EXTRACTED RECORDS: Begin

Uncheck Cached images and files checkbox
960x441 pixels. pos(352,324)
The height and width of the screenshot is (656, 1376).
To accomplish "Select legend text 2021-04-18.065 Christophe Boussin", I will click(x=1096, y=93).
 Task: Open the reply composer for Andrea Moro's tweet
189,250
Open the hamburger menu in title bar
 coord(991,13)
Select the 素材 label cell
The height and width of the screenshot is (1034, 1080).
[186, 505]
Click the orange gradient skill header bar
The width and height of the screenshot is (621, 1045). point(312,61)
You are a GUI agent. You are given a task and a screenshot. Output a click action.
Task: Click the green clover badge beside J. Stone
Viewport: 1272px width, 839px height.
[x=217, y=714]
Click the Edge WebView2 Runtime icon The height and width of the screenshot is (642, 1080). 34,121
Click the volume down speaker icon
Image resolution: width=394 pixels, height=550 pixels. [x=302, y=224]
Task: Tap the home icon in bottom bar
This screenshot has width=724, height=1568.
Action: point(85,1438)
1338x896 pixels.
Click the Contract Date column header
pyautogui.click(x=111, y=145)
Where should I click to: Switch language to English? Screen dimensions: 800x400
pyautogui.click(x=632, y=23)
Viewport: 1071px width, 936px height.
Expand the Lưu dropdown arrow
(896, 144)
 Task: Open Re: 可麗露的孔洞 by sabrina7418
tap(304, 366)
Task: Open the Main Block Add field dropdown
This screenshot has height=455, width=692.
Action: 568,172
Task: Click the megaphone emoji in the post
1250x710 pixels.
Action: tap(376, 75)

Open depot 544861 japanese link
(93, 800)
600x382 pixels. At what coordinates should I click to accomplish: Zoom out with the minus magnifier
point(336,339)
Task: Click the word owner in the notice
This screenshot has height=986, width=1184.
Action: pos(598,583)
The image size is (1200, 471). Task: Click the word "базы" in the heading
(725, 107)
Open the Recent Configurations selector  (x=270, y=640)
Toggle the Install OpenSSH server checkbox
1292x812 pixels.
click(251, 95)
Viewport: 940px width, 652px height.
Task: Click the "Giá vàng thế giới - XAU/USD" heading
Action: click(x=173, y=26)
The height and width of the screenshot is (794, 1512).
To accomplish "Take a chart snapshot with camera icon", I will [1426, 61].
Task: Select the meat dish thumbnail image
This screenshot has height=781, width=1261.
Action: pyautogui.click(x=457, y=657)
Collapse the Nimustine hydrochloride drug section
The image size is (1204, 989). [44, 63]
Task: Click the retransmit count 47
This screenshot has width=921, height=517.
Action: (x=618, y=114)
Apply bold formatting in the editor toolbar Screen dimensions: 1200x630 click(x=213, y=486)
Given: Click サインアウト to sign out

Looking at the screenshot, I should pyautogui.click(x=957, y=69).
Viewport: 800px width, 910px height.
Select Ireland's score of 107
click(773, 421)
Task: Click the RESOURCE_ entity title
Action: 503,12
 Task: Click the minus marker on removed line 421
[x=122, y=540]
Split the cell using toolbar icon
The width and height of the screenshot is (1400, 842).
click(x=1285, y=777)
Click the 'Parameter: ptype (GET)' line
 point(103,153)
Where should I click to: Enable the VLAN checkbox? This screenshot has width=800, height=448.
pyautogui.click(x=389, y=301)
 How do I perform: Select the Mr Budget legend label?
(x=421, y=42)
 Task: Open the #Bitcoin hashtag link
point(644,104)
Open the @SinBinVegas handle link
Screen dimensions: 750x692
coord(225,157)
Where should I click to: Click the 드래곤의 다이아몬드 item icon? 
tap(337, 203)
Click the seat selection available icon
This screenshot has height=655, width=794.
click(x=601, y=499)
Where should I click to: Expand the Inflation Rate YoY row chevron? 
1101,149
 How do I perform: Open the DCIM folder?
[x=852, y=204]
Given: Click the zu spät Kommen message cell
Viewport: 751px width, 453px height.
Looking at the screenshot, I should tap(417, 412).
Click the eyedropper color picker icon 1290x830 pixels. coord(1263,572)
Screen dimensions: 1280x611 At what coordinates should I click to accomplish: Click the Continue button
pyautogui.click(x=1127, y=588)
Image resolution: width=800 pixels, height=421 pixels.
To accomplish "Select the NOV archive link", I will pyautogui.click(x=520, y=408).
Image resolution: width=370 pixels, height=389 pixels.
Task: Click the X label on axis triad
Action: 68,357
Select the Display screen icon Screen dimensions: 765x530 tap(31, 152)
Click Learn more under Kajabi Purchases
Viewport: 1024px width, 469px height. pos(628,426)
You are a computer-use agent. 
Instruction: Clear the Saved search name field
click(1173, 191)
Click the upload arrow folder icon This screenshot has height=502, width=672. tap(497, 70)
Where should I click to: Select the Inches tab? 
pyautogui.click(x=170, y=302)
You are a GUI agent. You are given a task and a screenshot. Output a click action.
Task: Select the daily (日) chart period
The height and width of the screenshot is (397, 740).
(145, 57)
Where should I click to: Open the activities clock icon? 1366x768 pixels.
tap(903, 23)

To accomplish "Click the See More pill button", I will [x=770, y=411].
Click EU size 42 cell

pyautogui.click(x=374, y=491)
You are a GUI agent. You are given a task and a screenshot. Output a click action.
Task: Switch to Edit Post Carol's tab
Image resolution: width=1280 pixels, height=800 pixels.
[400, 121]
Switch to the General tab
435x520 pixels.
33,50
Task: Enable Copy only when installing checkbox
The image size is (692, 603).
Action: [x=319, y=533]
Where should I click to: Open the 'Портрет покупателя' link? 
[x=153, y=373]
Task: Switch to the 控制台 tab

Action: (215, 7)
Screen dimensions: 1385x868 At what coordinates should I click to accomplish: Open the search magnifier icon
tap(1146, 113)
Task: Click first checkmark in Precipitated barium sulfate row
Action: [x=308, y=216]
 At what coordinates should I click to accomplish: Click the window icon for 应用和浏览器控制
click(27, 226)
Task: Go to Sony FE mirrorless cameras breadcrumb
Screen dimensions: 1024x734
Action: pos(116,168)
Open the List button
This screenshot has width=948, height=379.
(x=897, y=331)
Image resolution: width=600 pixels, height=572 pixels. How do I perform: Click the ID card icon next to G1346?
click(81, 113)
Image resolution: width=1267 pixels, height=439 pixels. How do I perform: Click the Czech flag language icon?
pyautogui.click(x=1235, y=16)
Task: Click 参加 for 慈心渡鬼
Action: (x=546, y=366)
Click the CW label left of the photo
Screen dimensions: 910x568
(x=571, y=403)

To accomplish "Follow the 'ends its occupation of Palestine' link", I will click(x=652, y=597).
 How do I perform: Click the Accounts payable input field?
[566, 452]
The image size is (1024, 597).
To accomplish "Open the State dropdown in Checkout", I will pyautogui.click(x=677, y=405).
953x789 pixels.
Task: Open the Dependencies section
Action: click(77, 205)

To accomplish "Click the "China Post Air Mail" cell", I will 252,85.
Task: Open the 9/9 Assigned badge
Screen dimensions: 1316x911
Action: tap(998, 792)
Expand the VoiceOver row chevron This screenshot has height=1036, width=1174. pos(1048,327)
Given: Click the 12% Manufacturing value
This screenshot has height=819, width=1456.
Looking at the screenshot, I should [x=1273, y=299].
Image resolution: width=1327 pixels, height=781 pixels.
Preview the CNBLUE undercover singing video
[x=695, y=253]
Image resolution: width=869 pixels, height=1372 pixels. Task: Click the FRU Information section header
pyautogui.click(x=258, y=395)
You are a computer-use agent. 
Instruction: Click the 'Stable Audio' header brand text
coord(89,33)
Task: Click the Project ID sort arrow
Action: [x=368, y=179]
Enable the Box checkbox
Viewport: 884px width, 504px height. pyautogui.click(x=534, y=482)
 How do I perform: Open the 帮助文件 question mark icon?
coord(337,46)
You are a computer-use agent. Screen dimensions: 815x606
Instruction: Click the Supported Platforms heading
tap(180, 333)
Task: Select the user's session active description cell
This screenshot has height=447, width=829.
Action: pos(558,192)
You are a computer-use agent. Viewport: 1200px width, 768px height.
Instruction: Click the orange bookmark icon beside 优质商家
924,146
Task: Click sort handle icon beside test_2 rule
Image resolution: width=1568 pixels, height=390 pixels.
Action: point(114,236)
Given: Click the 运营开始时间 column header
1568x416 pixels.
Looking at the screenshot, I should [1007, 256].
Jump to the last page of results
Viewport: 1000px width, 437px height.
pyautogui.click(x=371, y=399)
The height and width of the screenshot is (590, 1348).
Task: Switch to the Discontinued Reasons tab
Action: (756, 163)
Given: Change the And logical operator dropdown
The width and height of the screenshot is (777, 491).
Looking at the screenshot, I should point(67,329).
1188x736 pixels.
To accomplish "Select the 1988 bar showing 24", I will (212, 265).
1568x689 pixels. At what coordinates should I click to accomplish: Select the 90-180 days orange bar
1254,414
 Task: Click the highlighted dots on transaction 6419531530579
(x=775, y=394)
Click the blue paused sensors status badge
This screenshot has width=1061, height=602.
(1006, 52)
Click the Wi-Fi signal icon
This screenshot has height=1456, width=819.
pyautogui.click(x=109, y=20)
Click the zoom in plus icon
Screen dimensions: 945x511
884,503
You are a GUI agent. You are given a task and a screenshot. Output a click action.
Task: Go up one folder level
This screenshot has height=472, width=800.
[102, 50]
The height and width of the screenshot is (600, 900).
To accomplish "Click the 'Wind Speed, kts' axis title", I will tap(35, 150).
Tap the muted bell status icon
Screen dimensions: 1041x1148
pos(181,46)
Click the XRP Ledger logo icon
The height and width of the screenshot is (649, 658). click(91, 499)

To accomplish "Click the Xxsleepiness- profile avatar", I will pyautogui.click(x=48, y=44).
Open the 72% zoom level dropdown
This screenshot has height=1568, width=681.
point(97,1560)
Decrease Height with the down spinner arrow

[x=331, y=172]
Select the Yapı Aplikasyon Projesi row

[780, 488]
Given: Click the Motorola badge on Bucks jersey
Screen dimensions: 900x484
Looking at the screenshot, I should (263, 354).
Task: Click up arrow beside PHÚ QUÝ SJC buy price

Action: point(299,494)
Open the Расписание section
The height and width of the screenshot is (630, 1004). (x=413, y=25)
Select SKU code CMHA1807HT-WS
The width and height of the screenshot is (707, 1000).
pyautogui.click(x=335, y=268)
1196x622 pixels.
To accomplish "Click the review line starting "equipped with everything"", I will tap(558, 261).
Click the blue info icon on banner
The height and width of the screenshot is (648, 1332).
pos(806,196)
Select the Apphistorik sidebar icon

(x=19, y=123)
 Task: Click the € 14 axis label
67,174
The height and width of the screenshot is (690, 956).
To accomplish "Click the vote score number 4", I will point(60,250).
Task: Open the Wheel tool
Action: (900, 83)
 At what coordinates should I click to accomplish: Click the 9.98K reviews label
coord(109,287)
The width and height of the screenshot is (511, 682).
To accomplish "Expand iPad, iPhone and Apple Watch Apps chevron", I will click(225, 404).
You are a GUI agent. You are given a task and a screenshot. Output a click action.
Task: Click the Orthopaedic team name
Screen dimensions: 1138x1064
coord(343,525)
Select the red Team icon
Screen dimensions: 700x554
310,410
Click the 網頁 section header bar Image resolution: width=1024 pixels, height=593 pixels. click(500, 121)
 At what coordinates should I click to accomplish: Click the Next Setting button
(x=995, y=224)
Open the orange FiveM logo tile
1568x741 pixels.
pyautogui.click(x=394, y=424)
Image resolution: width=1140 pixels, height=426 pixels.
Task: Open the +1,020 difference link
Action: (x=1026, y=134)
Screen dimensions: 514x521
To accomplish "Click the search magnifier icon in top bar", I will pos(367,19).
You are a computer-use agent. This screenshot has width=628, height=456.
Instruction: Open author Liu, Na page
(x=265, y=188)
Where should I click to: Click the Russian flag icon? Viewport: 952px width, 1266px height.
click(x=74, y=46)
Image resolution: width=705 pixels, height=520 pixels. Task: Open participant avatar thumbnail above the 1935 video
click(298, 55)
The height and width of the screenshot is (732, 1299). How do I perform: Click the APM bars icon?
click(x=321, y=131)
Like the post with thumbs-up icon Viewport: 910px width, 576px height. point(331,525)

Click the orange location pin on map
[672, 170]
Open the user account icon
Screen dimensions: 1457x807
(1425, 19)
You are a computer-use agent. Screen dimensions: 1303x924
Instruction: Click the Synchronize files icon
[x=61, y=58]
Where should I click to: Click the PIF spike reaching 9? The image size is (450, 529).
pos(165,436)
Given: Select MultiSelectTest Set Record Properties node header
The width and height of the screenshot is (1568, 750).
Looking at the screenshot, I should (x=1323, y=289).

EXTRACTED RECORDS: End

TASK BRIEF: Which lines of the data include "handle"? Copy each of them.

TASK RESPONSE:
Open the @SinBinVegas handle link
Task: Click sort handle icon beside test_2 rule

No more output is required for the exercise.